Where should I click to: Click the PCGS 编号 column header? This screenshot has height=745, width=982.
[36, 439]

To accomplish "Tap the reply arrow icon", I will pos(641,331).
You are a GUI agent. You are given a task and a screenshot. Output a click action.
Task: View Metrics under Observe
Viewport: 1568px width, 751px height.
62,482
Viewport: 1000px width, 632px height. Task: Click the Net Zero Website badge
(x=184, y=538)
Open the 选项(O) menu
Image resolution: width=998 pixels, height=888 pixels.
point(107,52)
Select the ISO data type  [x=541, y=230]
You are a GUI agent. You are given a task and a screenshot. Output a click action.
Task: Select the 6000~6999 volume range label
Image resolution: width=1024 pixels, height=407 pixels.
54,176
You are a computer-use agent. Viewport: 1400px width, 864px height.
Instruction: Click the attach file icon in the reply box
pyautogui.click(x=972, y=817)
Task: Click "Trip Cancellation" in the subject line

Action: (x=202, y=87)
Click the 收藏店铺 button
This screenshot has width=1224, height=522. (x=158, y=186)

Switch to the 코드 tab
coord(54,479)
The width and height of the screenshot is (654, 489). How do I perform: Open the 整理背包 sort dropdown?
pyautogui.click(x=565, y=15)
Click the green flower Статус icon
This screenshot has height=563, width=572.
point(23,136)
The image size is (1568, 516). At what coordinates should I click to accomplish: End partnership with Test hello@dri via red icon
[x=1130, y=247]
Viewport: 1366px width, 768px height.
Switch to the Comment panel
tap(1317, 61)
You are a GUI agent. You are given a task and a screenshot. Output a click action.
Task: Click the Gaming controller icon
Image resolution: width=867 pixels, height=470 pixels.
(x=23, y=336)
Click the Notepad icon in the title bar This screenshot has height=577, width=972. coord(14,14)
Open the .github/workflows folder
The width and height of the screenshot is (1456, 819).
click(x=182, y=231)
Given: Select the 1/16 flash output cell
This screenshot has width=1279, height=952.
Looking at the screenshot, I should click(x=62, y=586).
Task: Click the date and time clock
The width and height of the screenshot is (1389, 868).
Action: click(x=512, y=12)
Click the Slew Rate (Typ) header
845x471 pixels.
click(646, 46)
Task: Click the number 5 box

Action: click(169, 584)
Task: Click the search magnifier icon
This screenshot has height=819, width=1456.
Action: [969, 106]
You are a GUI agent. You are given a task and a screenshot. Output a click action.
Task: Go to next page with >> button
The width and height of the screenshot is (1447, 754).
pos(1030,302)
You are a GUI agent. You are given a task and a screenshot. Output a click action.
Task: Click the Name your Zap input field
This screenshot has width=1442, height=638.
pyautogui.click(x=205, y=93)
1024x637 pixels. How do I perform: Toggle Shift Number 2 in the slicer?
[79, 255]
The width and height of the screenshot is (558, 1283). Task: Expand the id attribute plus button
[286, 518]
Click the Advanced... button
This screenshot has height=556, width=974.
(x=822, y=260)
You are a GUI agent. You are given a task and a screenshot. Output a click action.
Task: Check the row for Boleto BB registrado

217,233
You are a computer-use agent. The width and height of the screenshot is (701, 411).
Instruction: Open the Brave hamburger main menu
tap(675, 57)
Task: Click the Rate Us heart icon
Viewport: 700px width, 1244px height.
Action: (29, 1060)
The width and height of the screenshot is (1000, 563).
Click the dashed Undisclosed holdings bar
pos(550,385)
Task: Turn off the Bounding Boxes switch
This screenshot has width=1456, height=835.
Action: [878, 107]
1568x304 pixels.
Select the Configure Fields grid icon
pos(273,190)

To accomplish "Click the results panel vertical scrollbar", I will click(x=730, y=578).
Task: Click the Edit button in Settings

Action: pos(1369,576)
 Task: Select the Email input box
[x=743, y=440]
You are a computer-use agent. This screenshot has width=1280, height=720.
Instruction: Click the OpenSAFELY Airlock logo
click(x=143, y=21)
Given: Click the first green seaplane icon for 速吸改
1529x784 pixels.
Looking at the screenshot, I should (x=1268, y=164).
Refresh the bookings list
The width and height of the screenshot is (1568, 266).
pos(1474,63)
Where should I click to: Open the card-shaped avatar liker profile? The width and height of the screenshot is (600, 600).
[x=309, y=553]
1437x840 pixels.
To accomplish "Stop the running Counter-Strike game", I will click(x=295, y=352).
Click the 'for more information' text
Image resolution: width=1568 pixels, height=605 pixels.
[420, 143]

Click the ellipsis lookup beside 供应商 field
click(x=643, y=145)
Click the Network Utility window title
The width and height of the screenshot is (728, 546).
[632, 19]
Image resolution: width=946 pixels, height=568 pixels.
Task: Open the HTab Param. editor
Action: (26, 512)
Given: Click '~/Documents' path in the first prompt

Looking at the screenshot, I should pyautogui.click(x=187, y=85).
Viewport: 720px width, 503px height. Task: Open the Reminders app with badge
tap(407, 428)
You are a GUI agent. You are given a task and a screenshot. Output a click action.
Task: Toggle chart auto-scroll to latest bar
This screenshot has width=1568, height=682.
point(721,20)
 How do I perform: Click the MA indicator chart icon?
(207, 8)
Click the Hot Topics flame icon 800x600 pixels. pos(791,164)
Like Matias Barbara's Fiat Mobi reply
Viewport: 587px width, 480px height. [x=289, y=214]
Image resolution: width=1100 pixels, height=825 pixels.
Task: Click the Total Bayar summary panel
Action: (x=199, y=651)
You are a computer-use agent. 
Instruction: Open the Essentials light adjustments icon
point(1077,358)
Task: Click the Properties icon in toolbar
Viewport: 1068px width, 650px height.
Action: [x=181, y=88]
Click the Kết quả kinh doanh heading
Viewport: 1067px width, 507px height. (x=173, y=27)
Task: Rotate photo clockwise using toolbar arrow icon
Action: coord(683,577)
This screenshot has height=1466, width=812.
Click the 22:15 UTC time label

═══

◆ Exercise:
Rewrite every line of the listing above as a numbered list, omitting blank lines.

◆ Written solution:
1. Where should I click to: Click the PCGS 编号 column header? This screenshot has height=745, width=982.
2. [36, 439]
3. To accomplish "Tap the reply arrow icon", I will pos(641,331).
4. You are a GUI agent. You are given a task and a screenshot. Output a click action.
5. Task: View Metrics under Observe
6. Viewport: 1568px width, 751px height.
7. 62,482
8. Viewport: 1000px width, 632px height. Task: Click the Net Zero Website badge
9. (x=184, y=538)
10. Open the 选项(O) menu
11. Image resolution: width=998 pixels, height=888 pixels.
12. point(107,52)
13. Select the ISO data type  [x=541, y=230]
14. You are a GUI agent. You are given a task and a screenshot. Output a click action.
15. Task: Select the 6000~6999 volume range label
16. Image resolution: width=1024 pixels, height=407 pixels.
17. 54,176
18. You are a computer-use agent. Viewport: 1400px width, 864px height.
19. Instruction: Click the attach file icon in the reply box
20. pyautogui.click(x=972, y=817)
21. Task: Click "Trip Cancellation" in the subject line
22. Action: (x=202, y=87)
23. Click the 收藏店铺 button
24. This screenshot has width=1224, height=522. (x=158, y=186)
25. Switch to the 코드 tab
26. coord(54,479)
27. The width and height of the screenshot is (654, 489). How do I perform: Open the 整理背包 sort dropdown?
28. pyautogui.click(x=565, y=15)
29. Click the green flower Статус icon
30. This screenshot has height=563, width=572.
31. point(23,136)
32. The image size is (1568, 516). At what coordinates should I click to accomplish: End partnership with Test hello@dri via red icon
33. [x=1130, y=247]
34. Viewport: 1366px width, 768px height.
35. Switch to the Comment panel
36. tap(1317, 61)
37. You are a GUI agent. You are given a task and a screenshot. Output a click action.
38. Task: Click the Gaming controller icon
39. Image resolution: width=867 pixels, height=470 pixels.
40. (x=23, y=336)
41. Click the Notepad icon in the title bar This screenshot has height=577, width=972. coord(14,14)
42. Open the .github/workflows folder
43. The width and height of the screenshot is (1456, 819).
44. click(x=182, y=231)
45. Given: Select the 1/16 flash output cell
46. This screenshot has width=1279, height=952.
47. Looking at the screenshot, I should click(x=62, y=586).
48. Task: Click the date and time clock
49. The width and height of the screenshot is (1389, 868).
50. Action: click(x=512, y=12)
51. Click the Slew Rate (Typ) header
52. 845x471 pixels.
53. click(646, 46)
54. Task: Click the number 5 box
55. Action: click(169, 584)
56. Task: Click the search magnifier icon
57. This screenshot has height=819, width=1456.
58. Action: [969, 106]
59. You are a GUI agent. You are given a task and a screenshot. Output a click action.
60. Task: Go to next page with >> button
61. The width and height of the screenshot is (1447, 754).
62. pos(1030,302)
63. You are a GUI agent. You are given a task and a screenshot. Output a click action.
64. Task: Click the Name your Zap input field
65. This screenshot has width=1442, height=638.
66. pyautogui.click(x=205, y=93)
67. 1024x637 pixels. How do I perform: Toggle Shift Number 2 in the slicer?
68. [79, 255]
69. The width and height of the screenshot is (558, 1283). Task: Expand the id attribute plus button
70. [286, 518]
71. Click the Advanced... button
72. This screenshot has height=556, width=974.
73. (x=822, y=260)
74. You are a GUI agent. You are given a task and a screenshot. Output a click action.
75. Task: Check the row for Boleto BB registrado
76. 217,233
77. You are a computer-use agent. The width and height of the screenshot is (701, 411).
78. Instruction: Open the Brave hamburger main menu
79. tap(675, 57)
80. Task: Click the Rate Us heart icon
81. Viewport: 700px width, 1244px height.
82. Action: (29, 1060)
83. The width and height of the screenshot is (1000, 563).
84. Click the dashed Undisclosed holdings bar
85. pos(550,385)
86. Task: Turn off the Bounding Boxes switch
87. This screenshot has width=1456, height=835.
88. Action: [878, 107]
89. 1568x304 pixels.
90. Select the Configure Fields grid icon
91. pos(273,190)
92. To accomplish "Click the results panel vertical scrollbar", I will click(x=730, y=578).
93. Task: Click the Edit button in Settings
94. Action: pos(1369,576)
95.  Task: Select the Email input box
96. [x=743, y=440]
97. You are a computer-use agent. This screenshot has width=1280, height=720.
98. Instruction: Click the OpenSAFELY Airlock logo
99. click(x=143, y=21)
100. Given: Click the first green seaplane icon for 速吸改
101. 1529x784 pixels.
102. Looking at the screenshot, I should (x=1268, y=164).
103. Refresh the bookings list
104. The width and height of the screenshot is (1568, 266).
105. pos(1474,63)
106. Where should I click to: Open the card-shaped avatar liker profile? The width and height of the screenshot is (600, 600).
107. [x=309, y=553]
108. 1437x840 pixels.
109. To accomplish "Stop the running Counter-Strike game", I will click(x=295, y=352).
110. Click the 'for more information' text
111. Image resolution: width=1568 pixels, height=605 pixels.
112. [420, 143]
113. Click the ellipsis lookup beside 供应商 field
114. click(x=643, y=145)
115. Click the Network Utility window title
116. The width and height of the screenshot is (728, 546).
117. [632, 19]
118. Image resolution: width=946 pixels, height=568 pixels.
119. Task: Open the HTab Param. editor
120. Action: (26, 512)
121. Given: Click '~/Documents' path in the first prompt
122. Looking at the screenshot, I should pyautogui.click(x=187, y=85).
123. Viewport: 720px width, 503px height. Task: Open the Reminders app with badge
124. tap(407, 428)
125. You are a GUI agent. You are given a task and a screenshot. Output a click action.
126. Task: Toggle chart auto-scroll to latest bar
127. This screenshot has width=1568, height=682.
128. point(721,20)
129.  How do I perform: Click the MA indicator chart icon?
130. (207, 8)
131. Click the Hot Topics flame icon 800x600 pixels. pos(791,164)
132. Like Matias Barbara's Fiat Mobi reply
133. Viewport: 587px width, 480px height. [x=289, y=214]
134. Image resolution: width=1100 pixels, height=825 pixels.
135. Task: Click the Total Bayar summary panel
136. Action: (x=199, y=651)
137. You are a computer-use agent. 
138. Instruction: Open the Essentials light adjustments icon
139. point(1077,358)
140. Task: Click the Properties icon in toolbar
141. Viewport: 1068px width, 650px height.
142. Action: [x=181, y=88]
143. Click the Kết quả kinh doanh heading
144. Viewport: 1067px width, 507px height. (x=173, y=27)
145. Task: Rotate photo clockwise using toolbar arrow icon
146. Action: coord(683,577)
147. This screenshot has height=1466, width=812.
148. Click the 22:15 UTC time label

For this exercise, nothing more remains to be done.